------ Records supplied

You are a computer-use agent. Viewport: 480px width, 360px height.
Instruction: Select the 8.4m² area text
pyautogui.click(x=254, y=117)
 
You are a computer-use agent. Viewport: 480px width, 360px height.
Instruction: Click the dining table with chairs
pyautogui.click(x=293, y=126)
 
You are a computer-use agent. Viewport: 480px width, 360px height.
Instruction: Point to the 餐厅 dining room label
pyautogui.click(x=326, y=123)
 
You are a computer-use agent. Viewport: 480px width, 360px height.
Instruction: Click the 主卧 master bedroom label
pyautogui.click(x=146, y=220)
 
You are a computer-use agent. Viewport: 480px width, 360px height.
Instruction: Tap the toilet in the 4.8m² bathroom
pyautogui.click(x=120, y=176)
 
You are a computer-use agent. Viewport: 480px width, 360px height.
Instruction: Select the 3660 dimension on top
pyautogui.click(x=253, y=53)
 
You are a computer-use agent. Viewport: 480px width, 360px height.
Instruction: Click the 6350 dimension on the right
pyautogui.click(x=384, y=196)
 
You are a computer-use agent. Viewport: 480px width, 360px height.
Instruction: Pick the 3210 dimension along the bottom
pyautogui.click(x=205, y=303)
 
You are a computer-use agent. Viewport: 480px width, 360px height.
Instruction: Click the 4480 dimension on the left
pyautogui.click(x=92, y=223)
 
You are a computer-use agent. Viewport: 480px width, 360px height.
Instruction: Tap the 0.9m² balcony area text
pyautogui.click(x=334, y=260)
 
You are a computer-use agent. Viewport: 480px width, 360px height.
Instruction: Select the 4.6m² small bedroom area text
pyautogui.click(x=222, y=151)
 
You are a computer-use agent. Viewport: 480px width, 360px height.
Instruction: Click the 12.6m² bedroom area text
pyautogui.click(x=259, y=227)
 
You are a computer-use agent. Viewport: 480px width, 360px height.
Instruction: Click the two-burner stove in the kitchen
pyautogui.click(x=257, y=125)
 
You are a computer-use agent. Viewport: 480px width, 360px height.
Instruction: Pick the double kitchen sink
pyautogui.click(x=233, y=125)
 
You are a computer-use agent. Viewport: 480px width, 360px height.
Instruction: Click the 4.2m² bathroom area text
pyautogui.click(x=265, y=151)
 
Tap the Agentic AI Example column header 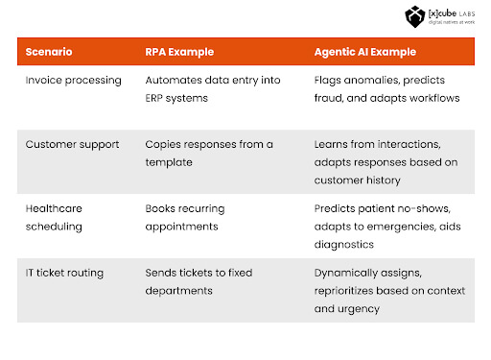click(x=366, y=52)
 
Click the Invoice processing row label click(x=73, y=81)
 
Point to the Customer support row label click(x=72, y=144)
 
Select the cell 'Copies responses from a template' click(x=208, y=153)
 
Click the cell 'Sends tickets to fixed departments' click(x=198, y=281)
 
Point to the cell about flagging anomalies click(x=386, y=88)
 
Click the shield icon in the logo click(x=414, y=16)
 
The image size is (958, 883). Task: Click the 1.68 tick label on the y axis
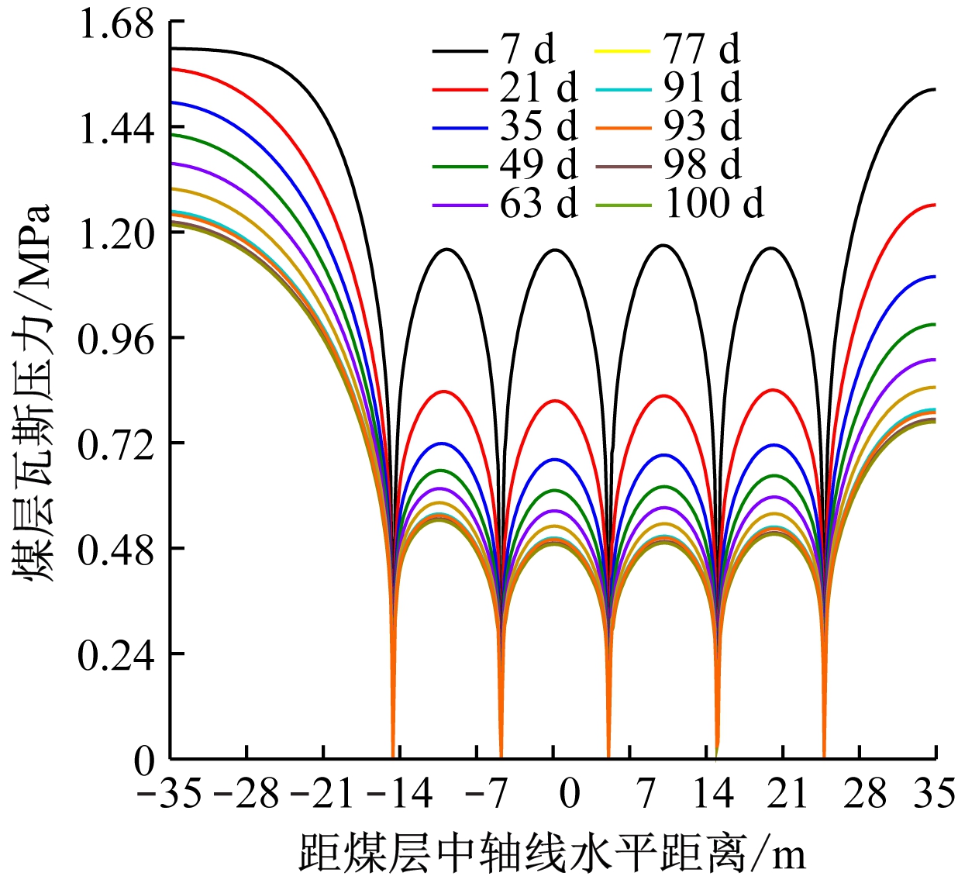coord(116,25)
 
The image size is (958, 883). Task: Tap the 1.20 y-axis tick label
coord(116,234)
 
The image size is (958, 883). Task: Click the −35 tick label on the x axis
coord(169,794)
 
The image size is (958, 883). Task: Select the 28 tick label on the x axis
coord(864,794)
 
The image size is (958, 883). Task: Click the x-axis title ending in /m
coord(552,853)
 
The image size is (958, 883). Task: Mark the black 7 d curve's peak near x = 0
coord(555,250)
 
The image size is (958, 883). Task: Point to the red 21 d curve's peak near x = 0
coord(555,401)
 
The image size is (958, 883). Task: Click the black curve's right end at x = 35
coord(935,90)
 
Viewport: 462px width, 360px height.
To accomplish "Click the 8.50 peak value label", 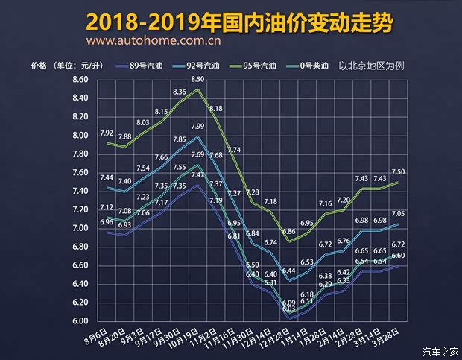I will [197, 79].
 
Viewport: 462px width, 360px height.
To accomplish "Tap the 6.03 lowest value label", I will [288, 308].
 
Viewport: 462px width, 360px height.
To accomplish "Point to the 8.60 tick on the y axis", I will [80, 80].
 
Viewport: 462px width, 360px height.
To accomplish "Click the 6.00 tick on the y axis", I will [80, 321].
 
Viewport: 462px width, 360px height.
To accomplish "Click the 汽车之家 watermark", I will [440, 351].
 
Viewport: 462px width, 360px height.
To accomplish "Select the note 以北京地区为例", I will [371, 66].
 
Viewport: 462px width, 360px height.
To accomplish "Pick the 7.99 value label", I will [197, 127].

------------

## Task statement
Return each line from the rows above that contains the string "cell", copied without changes.

## Result
Select the cell 'Copies responses from a template' click(x=208, y=153)
Click the cell 'Sends tickets to fixed departments' click(x=198, y=281)
Point to the cell about flagging anomalies click(x=386, y=88)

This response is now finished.